The keys to this very profitable well were then entrusted to the al-Thani clan, a dynasty still in power. Oil companies such as Total continue to profit from it and the princely family is now at the head of an investment fund worth more than 400 billion euros.

Awarding the World Cup hosting rights to Qatar was a guaranteed jackpot for FIFA and for all the capitalists looking for good deals. No wonder Sarkozy and Platini lobbied for the World Cup to be held in Qatar rather than the United States!

For the French bourgeoisie, of which Qatar is a major partner, it was even ideal. The deal between France and Qatar included the purchase of several Rafale aircraft manufactured by Dassault for over six billion euros.

But the deal has also offered golden opportunities to Vinci, Eiffage, Bouygues, Saint-Gobain, Accor and Thales. And it did not disappoint because Qatar has paid big bucks! The country is said to have spent 220 billion euros, when the World Cup in Russia only cost 14.

The emirate has built roads, a new city and seven magnificent stadiums out of the desert sands, all of which will probably go unused after the tournament. And since it does not have the hotel capacity to accommodate all the fans, it has arranged daily round-trip flights with Kuwait and Abu Dhabi.

At a time when world leaders are calling on people to make sacrifices to reduce greenhouse gas emissions, and when the world is sinking into war and climate crisis and some countries into famine, all this is absurd and revolting.

"It was necessary to give the Cup to the Arab world," said FIFA. What a joke!
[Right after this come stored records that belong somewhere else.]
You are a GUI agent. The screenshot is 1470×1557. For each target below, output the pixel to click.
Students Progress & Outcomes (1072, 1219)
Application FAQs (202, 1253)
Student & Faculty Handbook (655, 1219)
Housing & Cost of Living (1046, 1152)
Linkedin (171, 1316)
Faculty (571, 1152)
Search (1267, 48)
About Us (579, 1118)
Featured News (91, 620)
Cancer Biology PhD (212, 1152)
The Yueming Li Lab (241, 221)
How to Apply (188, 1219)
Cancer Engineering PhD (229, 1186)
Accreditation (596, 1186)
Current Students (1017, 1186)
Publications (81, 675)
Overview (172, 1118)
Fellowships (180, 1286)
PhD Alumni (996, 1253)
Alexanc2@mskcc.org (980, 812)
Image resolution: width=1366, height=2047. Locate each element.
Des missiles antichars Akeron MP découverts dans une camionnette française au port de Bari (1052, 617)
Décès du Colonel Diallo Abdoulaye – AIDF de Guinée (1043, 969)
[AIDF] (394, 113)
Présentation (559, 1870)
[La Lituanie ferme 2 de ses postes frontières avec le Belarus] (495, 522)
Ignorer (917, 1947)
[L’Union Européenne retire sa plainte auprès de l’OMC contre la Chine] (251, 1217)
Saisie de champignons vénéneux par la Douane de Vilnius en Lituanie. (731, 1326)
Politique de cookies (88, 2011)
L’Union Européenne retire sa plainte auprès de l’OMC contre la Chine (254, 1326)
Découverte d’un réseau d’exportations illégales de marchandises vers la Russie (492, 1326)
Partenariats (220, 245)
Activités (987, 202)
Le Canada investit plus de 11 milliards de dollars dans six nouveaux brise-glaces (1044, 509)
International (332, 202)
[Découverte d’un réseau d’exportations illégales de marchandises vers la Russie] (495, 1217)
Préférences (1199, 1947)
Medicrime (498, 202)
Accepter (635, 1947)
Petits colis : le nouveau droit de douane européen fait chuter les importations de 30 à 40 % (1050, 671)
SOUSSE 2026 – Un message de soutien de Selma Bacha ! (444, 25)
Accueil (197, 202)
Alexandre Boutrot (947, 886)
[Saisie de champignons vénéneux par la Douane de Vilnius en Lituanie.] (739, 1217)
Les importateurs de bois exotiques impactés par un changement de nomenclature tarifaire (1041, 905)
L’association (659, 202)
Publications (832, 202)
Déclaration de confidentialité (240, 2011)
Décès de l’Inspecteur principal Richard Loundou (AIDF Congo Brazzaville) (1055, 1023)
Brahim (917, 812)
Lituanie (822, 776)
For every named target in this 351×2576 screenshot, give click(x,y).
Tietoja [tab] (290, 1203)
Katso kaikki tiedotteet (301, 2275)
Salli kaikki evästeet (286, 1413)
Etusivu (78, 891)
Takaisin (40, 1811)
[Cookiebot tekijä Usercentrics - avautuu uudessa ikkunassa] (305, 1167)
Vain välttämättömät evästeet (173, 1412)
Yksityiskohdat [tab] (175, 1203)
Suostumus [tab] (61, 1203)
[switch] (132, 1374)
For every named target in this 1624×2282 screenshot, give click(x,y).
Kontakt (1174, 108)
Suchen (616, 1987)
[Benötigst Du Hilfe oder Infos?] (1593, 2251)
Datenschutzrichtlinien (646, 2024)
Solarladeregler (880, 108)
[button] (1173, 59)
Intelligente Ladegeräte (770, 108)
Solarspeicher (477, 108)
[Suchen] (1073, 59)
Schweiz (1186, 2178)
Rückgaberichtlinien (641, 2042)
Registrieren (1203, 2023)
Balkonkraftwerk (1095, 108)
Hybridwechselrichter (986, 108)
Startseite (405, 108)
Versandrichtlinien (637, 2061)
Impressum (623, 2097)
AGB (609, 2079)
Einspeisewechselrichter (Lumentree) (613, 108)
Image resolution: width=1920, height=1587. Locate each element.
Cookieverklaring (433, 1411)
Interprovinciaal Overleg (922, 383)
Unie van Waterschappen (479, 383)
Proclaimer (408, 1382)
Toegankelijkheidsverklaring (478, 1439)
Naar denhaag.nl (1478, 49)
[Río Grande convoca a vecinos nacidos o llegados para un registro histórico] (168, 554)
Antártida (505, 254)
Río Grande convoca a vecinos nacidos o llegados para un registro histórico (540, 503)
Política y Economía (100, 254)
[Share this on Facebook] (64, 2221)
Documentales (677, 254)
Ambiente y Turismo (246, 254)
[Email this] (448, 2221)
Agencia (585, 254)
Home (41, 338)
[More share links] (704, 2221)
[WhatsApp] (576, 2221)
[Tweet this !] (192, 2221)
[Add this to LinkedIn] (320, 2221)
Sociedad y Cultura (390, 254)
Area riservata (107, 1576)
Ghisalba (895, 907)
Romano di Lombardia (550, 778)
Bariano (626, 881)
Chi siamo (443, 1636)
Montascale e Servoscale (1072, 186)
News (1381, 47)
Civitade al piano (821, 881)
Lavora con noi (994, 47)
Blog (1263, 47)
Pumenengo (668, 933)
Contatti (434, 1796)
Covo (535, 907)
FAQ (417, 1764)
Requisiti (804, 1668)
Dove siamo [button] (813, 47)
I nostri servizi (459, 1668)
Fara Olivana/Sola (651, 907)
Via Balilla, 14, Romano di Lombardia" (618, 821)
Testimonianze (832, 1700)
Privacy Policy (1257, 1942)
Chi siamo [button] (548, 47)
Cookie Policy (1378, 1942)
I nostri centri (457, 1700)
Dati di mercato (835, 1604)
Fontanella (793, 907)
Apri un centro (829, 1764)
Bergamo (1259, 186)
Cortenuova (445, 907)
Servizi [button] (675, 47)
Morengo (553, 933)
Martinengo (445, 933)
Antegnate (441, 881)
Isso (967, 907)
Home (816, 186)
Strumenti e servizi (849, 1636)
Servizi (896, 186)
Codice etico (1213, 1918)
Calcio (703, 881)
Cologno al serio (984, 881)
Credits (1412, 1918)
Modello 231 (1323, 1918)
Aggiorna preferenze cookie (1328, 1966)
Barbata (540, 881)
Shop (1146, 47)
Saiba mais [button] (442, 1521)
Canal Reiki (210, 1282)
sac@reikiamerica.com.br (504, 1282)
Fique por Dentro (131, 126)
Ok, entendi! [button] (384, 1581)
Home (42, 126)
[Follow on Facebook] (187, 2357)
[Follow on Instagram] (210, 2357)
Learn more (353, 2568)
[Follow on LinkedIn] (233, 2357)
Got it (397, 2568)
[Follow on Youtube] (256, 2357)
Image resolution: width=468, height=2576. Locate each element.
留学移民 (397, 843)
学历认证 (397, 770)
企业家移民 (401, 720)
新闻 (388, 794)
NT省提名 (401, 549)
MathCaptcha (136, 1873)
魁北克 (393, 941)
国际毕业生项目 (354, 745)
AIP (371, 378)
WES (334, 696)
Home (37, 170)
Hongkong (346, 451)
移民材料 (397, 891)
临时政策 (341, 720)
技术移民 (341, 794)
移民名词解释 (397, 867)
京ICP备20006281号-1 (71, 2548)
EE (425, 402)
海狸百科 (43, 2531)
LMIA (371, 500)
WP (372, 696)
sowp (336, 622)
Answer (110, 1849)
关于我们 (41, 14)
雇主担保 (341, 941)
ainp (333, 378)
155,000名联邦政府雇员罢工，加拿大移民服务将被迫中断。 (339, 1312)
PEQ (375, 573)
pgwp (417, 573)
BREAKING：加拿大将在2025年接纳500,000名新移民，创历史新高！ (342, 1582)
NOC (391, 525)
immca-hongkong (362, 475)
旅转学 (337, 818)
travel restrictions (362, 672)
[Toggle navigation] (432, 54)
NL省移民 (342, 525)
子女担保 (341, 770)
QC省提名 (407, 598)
FIFA doesn't do anyone favours.

It has sold the Cup to a petro-monarchy where the needs and lifestyle of the 350,000 Qatari citizens are provided for by two million foreign workers from India, Nepal, Bangladesh and the Philippines.

As for Qatar, it doesn't give a damn about the populations of the Arab world! For Emir al-Thani and his clan, Egyptians, Syrians, Iraqis and Sudanese are above all exploitation fodder. He also rules with an iron fist over the inhabitants of his own country, relying on a rigorous practice of Islam to oppress women and persecute homosexuals.

As always, it is the workers and the poorest among them who suffer the most ferocious dictatorship. In Qatar, the workers who have built this paradise for princes and the jet set are deprived of their rights. Their working conditions illustrate what wage slavery is, in the original sense of the word.

Indebted and threatened with eviction at the slightest protest, workers are forced to work in temperatures of over 40 degrees Celsius, sometimes 12 hours a day, seven days a week, sometimes with rationed food and water. All this to earn 200 to 300 euros per month, that is if their boss doesn’t disappear into the desert when it’s time to pay the long-awaited salary!

According to an investigation by The Guardian, more than 6,500 workers have died in Qatar over the last ten years, while the country has only officially acknowledged three work-related deaths! Nepalese, Indian and Egyptian workers have been victims not only of a medieval labor law that chains the worker to his boss, but also of the rapacity of the capitalists of our country.

Football, the players and the fans have nothing to do with all these horrors. It’s the profits made by Vinci, Bouygues, Thales and Alstom that are red with the blood of the workers who died on these building sites. Capitalism “was born sweating blood and mud from all its pores”, wrote Karl Marx. The way this World Cup is organized shows how true this still is.